New TV anchor becomes France's cause célèbre

Laurence Ferrari took over the country's most-watched night news program last week, with a rock star's debut and a litany of criticism

Special to The Globe and Mail

PARIS -- The most-watched evening news program in France rolled out its new anchor. She is pretty, blonde and 42. It did not take long for the critics' claws to show.

Laurence Ferrari, a 20-year veteran of television chat shows who was once voted the most glamorous person on television, took over the 8 p.m. news last week on the private channel TF1.

She had a rock star's debut: more than 150 interviews in the past three months, a rumoured but fiercely denied dalliance with President Nicolas Sarkozy and several choice photo layouts showing her posing in tank tops and T-shirts.

"A new era begins," said Marion Ruggieri, an editor for Elle magazine, in a review for French radio of Ms. Ferrari's first newscast. "But she was a bit squeezed into her bra."

Women have hosted serious political and news shows for many years in France, and the public television channel France 2 hired its first woman anchor for the evening news in 1981.

They and other high-profile women have drawn comments on their hairstyles, clothing choices and public demeanour. Former presidential candidate Ségolène Royal, the first woman nominated by a major political party, was constantly critiqued on the way she dressed.

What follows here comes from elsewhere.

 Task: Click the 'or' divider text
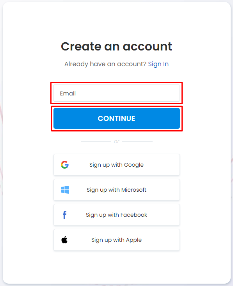[117, 141]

But the frenzy of attention paid to Ms. Ferrari's looks and private life has especially irritated many ordinary women.

"I find the coverage excessive," said Anne-Marie Le Guevel, the director of the City of Architecture and Heritage museum in Paris. "And it annoys me how women are always first judged on their appearance and there are always these little remarks about your physique. It never happens with men."

To be fair, though, the man that Ms. Ferrari replaced was also the butt of jokes and comments about his looks.

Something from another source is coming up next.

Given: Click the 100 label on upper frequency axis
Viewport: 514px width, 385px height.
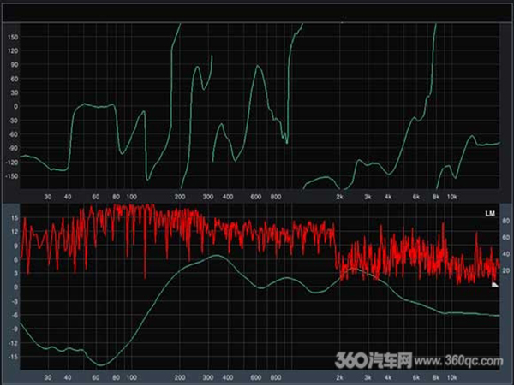Looking at the screenshot, I should coord(132,197).
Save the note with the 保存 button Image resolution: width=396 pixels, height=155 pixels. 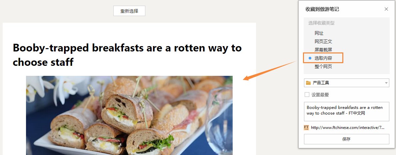pyautogui.click(x=347, y=139)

Patrick Poivre d'Arvor was the TF1 nightly news anchor for 21 years, until he was dethroned in June. As he aged and grew bald, he was lampooned for his comb-over haircut and then for his hair implants.

"What's happening is not at all specific to women," said Jean-Louis Missika, a professor of politics and media at the Institute for Political Studies. "There's an ironic dimension to the way the French look at their television news presenters. They're not especially considered journalists as much as stars."

Mr. Poivre d'Arvor delivered the news in a deadpan manner but was a veritable public institution. He is so familiar to so many people that he is generally identified just by his initials, PPDA, and is also a prolific writer with several autobiographies to his name.

His ouster this summer was front-page news, making his successor's entrance all that more attention-grabbing.

Another subtext to the melodrama was Mr. Sarkozy's alleged role as a backstage casting director.

He was widely reported to have suggested Ms. Ferrari to his close friend, Martin Bouygues, the owner of TF1. Those reports were never confirmed. The station's managers said she was hired to help reverse the sagging ratings of the evening news and appeal to younger viewers.

For her part, however, Ms. Ferrari has tried hard to disassociate herself from Mr. Sarkozy.

Late last year, numerous Internet sites and a few French publications claimed that she was dating the President, who was then between marriages. Ms. Ferrari, who is divorced, filed defamation lawsuits against two of the publications that printed the rumours and won damages in both cases.

She also recently sued another newspaper for invasion of privacy after it printed an interview in which her father talked about their family.

She got her new job, she said in a recent interview, as the result of hard work. It was also a "victory for women" and "a symbol of our growing power."